Mercury, Venus, Earth and Mars are known as the rocky planets because they are made of rocks and metals and have a solid surface.

The Sun is at the centre of the solar system. Mercury, Venus, Mars, Jupiter, Saturn, Uranus and Neptune all orbit it just like Earth does, but along their own paths and at their own speeds.

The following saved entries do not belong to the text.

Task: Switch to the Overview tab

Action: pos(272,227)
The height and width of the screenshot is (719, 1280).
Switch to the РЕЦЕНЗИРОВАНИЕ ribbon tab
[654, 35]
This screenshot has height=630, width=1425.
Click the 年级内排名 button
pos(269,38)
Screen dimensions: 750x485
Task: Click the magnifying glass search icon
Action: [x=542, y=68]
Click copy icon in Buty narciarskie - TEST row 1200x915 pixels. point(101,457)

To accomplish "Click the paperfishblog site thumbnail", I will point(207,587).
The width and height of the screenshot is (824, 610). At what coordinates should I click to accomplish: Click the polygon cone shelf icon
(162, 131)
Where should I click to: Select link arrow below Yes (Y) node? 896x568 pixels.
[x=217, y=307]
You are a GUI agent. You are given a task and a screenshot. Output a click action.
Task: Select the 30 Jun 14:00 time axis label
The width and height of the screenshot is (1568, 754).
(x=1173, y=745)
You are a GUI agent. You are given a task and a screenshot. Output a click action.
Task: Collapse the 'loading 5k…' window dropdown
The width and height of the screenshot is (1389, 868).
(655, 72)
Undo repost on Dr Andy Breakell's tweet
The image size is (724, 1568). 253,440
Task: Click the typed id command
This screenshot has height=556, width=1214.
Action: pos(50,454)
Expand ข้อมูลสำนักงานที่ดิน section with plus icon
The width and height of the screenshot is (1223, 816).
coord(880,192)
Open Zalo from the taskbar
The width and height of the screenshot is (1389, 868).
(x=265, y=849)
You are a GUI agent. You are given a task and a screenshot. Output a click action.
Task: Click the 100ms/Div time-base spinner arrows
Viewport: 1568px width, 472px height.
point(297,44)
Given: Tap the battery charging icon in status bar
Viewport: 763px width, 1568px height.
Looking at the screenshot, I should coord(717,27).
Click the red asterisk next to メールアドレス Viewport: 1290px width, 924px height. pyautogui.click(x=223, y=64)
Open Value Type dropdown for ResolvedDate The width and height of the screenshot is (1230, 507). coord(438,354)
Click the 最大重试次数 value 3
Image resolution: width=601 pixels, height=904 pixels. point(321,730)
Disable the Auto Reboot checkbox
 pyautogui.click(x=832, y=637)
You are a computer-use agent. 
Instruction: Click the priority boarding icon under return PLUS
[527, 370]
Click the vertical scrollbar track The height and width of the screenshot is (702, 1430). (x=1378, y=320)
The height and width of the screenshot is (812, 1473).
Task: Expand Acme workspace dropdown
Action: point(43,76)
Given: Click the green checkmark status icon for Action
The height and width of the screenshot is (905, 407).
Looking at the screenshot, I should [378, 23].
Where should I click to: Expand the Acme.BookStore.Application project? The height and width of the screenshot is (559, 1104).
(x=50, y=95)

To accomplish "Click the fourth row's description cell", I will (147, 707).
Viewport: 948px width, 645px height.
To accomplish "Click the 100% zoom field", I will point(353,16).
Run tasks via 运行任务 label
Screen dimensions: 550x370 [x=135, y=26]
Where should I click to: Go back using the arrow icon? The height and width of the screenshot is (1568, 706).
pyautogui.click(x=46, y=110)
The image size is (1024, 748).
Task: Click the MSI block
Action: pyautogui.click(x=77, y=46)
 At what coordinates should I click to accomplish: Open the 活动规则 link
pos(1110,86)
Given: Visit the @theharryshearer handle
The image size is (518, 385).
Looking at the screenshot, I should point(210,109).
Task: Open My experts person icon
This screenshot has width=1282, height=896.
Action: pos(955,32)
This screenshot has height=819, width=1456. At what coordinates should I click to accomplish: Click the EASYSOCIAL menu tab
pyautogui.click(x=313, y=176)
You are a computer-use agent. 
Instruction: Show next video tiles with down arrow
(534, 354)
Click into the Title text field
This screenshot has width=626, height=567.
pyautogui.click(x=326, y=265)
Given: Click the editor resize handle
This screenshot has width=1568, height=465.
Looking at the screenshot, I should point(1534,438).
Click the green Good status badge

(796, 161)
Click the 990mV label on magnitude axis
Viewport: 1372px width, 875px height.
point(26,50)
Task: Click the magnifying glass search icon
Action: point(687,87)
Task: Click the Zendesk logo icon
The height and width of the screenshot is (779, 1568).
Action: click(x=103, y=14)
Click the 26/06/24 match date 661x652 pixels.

Getting a child to copy a diagram of all the planets and their orbits on an A3 sheet, trying to account for their size differences, is a challenging but rewarding space project.

Planet Fact File

Note how the time it takes for a planet to make a full rotation on its axis varies from the time it takes to fully orbit the Sun. A 'day' (a rotation) takes 10 hours on Jupiter, but a 'year' (an orbit) takes 12 years.

Mercury

Time per rotation: 59 days.

Time per orbit: 88 days.

Distance from sun: 36 million miles.

Radius: 1,516 miles.


Venus

Time per rotation: 243 days.

Time per orbit: 225 days.

Distance from sun: 67 million miles.

Radius: 3,760 miles.


Earth

Time per rotation: 1 day.

Time per orbit: 365 days.  

Distance from sun: 93 million miles.

Radius: 3,959 miles.


Little girl, wearing a yellow dress, crouching down drawing a sun, in yellow chalk, on the ground.
Image © yanadjana, under a Creative Commons license.

Mars

Times per rotation: 24.6 hours.

Time per orbit: 687 days.

Distance from sun: 142 million miles.

Radius: 2,106 miles.


Jupiter

Time per rotation: 10 hours.

Time per orbit: 4,333 days/12 years.

Distance from sun: 484 million miles.

Radius: 43,440 miles.


Saturn

Time per rotation: 10.7 hours.

Time per orbit: 10,756 days/29.4 years.

Distance from sun: 886 million miles.

Radius: 36,183.7 miles.


Uranus

Time per rotation: 17 hours.

Time per orbit: 30,687 days/84 years.

Distance from sun: 1.8 billion miles.

Radius: 15,759.2 miles.


Neptune

Time per rotation: 16 hours.

Time per orbit: 60,190 days/165 years.

Distance from sun: 2.8 billion miles.

Radius: 15,299.4 miles.

Terms To Learn

Solar System: The sun, the eight planets and their moons, plus asteroids, meteoroids and comets all make up the solar system.

Orbit: The path an object takes in space when it goes around a star, a planet, or a moon.

Axis: The 'line' through the centre of the Earth around which it rotates.

Rocky Planets: Mercury, Venus, Earth and Mars, so-called because they have solid, rocky surfaces.

Gas Planets: Jupiter, Saturn, Uranus and Neptune, so-called because they are made of gas and don't have solid surfaces.